Paroxysmal discharges on EEG in young autistic patients are frequent in

frontal regions

http://www.ncbi.nlm.nih.gov/entrez/query.fcgi?cmd=Retrieve&db=PubMed&list_uids=11694957&dopt=Abstract  Hashimoto T, Sasaki M, Sugai K, Hanaoka S, Fukumizu M, Kato T.  Department of Education for Handicapped Children, Naruto University of Education, 748 Nakashima, Takashima, Naruto-cho, Naruto-city, Tokushima 772-8502, Japan.

EEGs were recorded in 86 autistic patients during sleep. Epileptic discharges were observed in 37 cases (43%). Twenty-seven (73%) of these 37 cases had localized spikes, 8 had multiple spike foci, one had generalized spikes, and one had both multiple spike foci and generalized spikes.  Forty-seven epileptic discharge foci were registered in 36 cases, the exception being one with generalized spikes.

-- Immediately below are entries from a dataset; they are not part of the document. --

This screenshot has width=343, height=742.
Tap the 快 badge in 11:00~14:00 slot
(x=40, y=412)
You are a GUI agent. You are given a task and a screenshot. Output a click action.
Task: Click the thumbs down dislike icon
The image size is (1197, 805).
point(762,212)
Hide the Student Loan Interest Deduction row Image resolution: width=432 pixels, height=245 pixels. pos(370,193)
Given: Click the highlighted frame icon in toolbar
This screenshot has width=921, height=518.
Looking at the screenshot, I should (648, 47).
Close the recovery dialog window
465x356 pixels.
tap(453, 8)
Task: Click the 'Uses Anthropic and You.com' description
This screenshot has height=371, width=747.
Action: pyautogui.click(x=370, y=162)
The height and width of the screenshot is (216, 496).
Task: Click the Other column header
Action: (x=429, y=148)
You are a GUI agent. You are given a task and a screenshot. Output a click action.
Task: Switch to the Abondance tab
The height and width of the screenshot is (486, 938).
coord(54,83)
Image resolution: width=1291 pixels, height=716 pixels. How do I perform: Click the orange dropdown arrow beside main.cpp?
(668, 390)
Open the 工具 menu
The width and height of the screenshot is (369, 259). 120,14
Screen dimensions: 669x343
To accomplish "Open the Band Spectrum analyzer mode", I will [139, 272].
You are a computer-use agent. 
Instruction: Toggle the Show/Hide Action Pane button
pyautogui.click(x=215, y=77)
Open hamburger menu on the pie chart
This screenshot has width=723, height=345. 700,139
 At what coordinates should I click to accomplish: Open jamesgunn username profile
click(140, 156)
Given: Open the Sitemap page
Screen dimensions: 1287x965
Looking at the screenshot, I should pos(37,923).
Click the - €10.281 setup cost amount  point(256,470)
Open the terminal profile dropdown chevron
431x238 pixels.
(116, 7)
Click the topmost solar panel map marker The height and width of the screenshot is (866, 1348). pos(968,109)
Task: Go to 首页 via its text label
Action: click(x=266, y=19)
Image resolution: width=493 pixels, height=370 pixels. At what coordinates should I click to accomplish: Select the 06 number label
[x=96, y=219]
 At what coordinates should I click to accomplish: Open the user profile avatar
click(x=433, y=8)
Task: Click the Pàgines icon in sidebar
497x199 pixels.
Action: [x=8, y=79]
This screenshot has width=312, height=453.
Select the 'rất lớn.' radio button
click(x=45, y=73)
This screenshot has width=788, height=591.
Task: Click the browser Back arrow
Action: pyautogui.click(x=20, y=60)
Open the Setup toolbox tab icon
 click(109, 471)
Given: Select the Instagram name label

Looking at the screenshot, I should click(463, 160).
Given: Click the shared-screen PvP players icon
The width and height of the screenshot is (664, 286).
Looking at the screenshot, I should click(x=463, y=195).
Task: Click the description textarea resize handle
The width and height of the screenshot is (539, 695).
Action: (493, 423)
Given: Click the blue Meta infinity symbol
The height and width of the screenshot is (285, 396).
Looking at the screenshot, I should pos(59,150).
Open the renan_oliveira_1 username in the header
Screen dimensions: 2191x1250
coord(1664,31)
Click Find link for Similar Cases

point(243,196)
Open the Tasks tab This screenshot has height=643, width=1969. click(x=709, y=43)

Thirty-six (76.6%) of the registered 47 epileptic discharge foci were in the frontal region, one (2.1%) in the temporal region, 7 (14.1%) in the centro-parietal region, and 3 (6.4%) in the occipital region. Twenty (55.6%) of the 36 frontal spikes were at midline (11 at Fz and 9 at Cz), 8 on the left side, and 8 on the right side. The dipole of midline spikes was in the deep midline frontal region. These results suggest that frontal dysfunctions are important in the mechanism of symptoms in autism.